Larry Butler, the deputy assistant secretary of state for Near East affairs, refused to say during later testimony whether Iraqi Prime Minister Nouri-al Maliki was involved or capable of preventing the corruption, the Associated Press reported.

“Questions which go to the broad nature of our bilateral relationship with Iraq are best answered in a classified setting,” Mr. Butler said.

The judge said several attempts to go after corrupt officials have been blocked by an Iraqi law saying active and former ministers cannot be prosecuted without permission from the prime minister. Ministry employees cannot be prosecuted without permission from the minister of the agency being investigated.

“Officials and agencies in the Iraqi government sent us formal letters forbidding us to take any action against the presidency, council of ministries and former and current ministers,” Judge al-Radhi said.

The rampant corruption has contributed to the failure of the Iraqi government and has cost Iraqis roughly $18 billion, the judge added.

Republican lawmakers noted that the problem was not new to Iraq. “We didn’t bring corruption to Iraq, and it won’t stop when we leave,” said Thomas M. Davis III, a Virginia Republican and ranking member of the committee.

Darrell Issa, a California Republican, even hinted that Mr. Radhi’s harsh assessment might be intended to promote his application for asylum in the U.S. for his family.

The congressional panel also heard from U.S. Comptroller General David Walker, who cited a State Department assessment that corruption is robbing the Iraqi government of “needed resources, some of which are used to fund the insurgency.”

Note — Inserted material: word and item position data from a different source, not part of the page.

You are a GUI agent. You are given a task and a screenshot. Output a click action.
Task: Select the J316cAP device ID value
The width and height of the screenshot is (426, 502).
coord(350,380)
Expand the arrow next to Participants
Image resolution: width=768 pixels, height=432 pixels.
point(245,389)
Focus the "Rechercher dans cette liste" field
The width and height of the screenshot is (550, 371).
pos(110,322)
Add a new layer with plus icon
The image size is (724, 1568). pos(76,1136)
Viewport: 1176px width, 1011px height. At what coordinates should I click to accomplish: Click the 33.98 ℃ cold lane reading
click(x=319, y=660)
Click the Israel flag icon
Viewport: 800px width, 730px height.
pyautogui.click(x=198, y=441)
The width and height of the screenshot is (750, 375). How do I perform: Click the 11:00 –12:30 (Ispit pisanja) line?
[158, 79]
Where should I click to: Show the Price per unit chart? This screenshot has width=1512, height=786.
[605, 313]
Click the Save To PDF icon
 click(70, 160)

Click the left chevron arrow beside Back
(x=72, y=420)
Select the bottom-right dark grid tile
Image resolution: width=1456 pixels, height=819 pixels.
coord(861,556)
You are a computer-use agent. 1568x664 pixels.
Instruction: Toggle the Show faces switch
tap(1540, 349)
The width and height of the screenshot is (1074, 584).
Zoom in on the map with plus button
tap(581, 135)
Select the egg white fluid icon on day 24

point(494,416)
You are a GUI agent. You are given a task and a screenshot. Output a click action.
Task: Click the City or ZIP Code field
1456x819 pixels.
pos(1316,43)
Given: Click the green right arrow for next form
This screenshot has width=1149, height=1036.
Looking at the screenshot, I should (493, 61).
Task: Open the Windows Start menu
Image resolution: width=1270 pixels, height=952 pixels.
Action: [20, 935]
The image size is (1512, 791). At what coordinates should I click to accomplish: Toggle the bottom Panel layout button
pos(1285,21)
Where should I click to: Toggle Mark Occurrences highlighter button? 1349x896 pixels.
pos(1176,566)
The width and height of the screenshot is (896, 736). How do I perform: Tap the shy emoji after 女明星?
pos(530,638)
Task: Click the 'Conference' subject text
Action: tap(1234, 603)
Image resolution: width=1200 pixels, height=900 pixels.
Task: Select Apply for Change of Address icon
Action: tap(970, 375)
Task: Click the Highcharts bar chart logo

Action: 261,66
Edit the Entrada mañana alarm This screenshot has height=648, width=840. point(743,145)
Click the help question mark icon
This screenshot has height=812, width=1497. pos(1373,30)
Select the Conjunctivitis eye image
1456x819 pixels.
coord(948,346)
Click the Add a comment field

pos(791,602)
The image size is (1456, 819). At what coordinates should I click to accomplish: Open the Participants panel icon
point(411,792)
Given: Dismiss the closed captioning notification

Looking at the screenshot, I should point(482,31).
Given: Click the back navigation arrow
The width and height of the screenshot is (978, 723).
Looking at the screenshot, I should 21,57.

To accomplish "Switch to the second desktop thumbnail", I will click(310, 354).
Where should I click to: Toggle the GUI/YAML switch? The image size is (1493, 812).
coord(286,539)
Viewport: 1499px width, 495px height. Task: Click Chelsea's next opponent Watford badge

Stuart Bowen Jr., the special inspector general for Iraq reconstruction, said corruption had stymied the building and maintenance of Iraq’s infrastructure, deprived people of goods and services and become a “corrosive force” that is directly harming the country’s economic viability.

Despite considerable U.S. and Iraqi efforts, the situation is getting worse, not better, Mr. Bowen said.

Violence, intimidation and personal attacks are making it difficult to rein in the malfeasance, said Judge al-Radhi, who has applied for U.S. government protection.

Out of 4,000 officials hired to fight the problem, 31 employees and 12 relatives of employees have been kidnapped, tortured, killed or gunned down at short range, Judge al-Radhi said.

The father of the security chief of his staff “was recently kidnapped and killed because of his son’s work at CPI. His body was found hung from a meat hook,” the judge said.

Another staff member had his 80-year-old father kidnapped. “When his body was found, a power drill had been used to drill his body with holes,” Judge al-Radhi said.

Mr. Walker, the comptroller general, recommended that future U.S. appropriations be made conditional on the completion of a strategy to improve the running of Iraqi ministries.

In 2005 and 2006, the U.S. provided $169 million to help improve key civilian and security ministries.

Congress provided an additional $140 million in fiscal year 2007 and has been asked for $255 million for fiscal year 2008, Mr. Walker said.